■ **YOUR TASKS**:
A. In the tutorial on pandas aggregation and grouping, what average salary is printed for the IT department?
B. Write the next part of the pandas aggregation and grouping tutorial, picking up right after its final line of code.

[START PAGE]

Ojasa Mirai

Ojasa Mirai

Python

Loading...

Learning Level

🟢 Beginner🔵 Advanced
Data Processing OverviewCSV Data HandlingPandas BasicsDataFramesData FilteringAggregation & GroupingData Cleaning & WranglingNumPy ArraysData Visualization Basics
Python/Data Processing/Aggregation Grouping

📊 Aggregation & Grouping — Summarizing Data by Groups

Master grouping and aggregation to extract meaningful statistics from your data.


🎯 Understanding groupby()

The `groupby()` method groups data by one or more columns, then applies operations to each group.

import pandas as pd

df = pd.DataFrame({
    'department': ['Sales', 'IT', 'Sales', 'IT', 'HR'],
    'name': ['Alice', 'Bob', 'Carol', 'David', 'Eve'],
    'salary': [50000, 60000, 55000, 70000, 45000]
})

# Group by department
grouped = df.groupby('department')

# Get average salary per department
avg_salary = grouped['salary'].mean()
print(avg_salary)
# department
# HR       45000
# IT       65000
# Sales    52500

📈 Common Aggregation Functions

import pandas as pd

df = pd.DataFrame({
    'category': ['A', 'A', 'B', 'B', 'C'],
    'value': [10, 15, 20, 25, 30]
})

grouped = df.groupby('category')

# Sum
print(grouped['value'].sum())      # Total per category
# Count
print(grouped['value'].count())    # Number of items
# Mean
print(grouped['value'].mean())     # Average
# Min/Max
print(grouped['value'].min())      # Minimum
print(grouped['value'].max())      # Maximum
# Std Dev
print(grouped['value'].std())      # Standard deviation
# Multiple aggregations
print(grouped['value'].agg(['sum', 'mean', 'count']))

[END PAGE]
[START ENTRIES SUPPLIED]

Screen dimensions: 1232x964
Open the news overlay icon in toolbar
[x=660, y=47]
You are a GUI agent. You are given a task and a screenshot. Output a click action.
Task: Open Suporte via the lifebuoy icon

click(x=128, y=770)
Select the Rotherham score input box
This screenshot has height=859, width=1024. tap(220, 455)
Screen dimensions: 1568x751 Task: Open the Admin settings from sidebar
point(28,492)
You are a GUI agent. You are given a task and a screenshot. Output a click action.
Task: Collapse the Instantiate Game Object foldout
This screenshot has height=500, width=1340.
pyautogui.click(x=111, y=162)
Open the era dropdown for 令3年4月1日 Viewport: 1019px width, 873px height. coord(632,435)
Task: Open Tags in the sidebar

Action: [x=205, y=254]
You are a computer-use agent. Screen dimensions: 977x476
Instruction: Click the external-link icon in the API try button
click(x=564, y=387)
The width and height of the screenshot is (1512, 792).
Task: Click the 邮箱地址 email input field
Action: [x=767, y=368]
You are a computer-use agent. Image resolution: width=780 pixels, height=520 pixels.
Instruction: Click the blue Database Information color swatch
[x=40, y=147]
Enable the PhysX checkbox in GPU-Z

[END ENTRIES SUPPLIED]

■ **ANSWERS TO EACH TASK**:
A. 65000

B.
🔀 Grouping by Multiple Columns

import pandas as pd

df = pd.DataFrame({
    'year': [2023, 2023, 2023, 2024, 2024, 2024],
    'quarter': ['Q1', 'Q2', 'Q1', 'Q2', 'Q1', 'Q2'],
    'sales': [100, 150, 120, 200, 180, 210]
})

# Group by year and quarter
grouped = df.groupby(['year', 'quarter'])['sales'].sum()
print(grouped)

# More readable output
summary = df.groupby(['year', 'quarter']).agg({'sales': ['sum', 'mean']})
print(summary)

🎨 Custom Aggregations

import pandas as pd

df = pd.DataFrame({
    'department': ['Sales', 'IT', 'Sales', 'IT'],
    'name': ['Alice', 'Bob', 'Carol', 'David'],
    'salary': [50000, 60000, 55000, 70000]
})

# Single aggregation function
result = df.groupby('department')['salary'].agg(lambda x: x.max() - x.min())
print(result)  # Salary range per department

# Multiple aggregations with custom names
result = df.groupby('department').agg({
    'salary': ['min', 'max', 'mean'],
    'name': 'count'
}).rename(columns={'name': 'employee_count'})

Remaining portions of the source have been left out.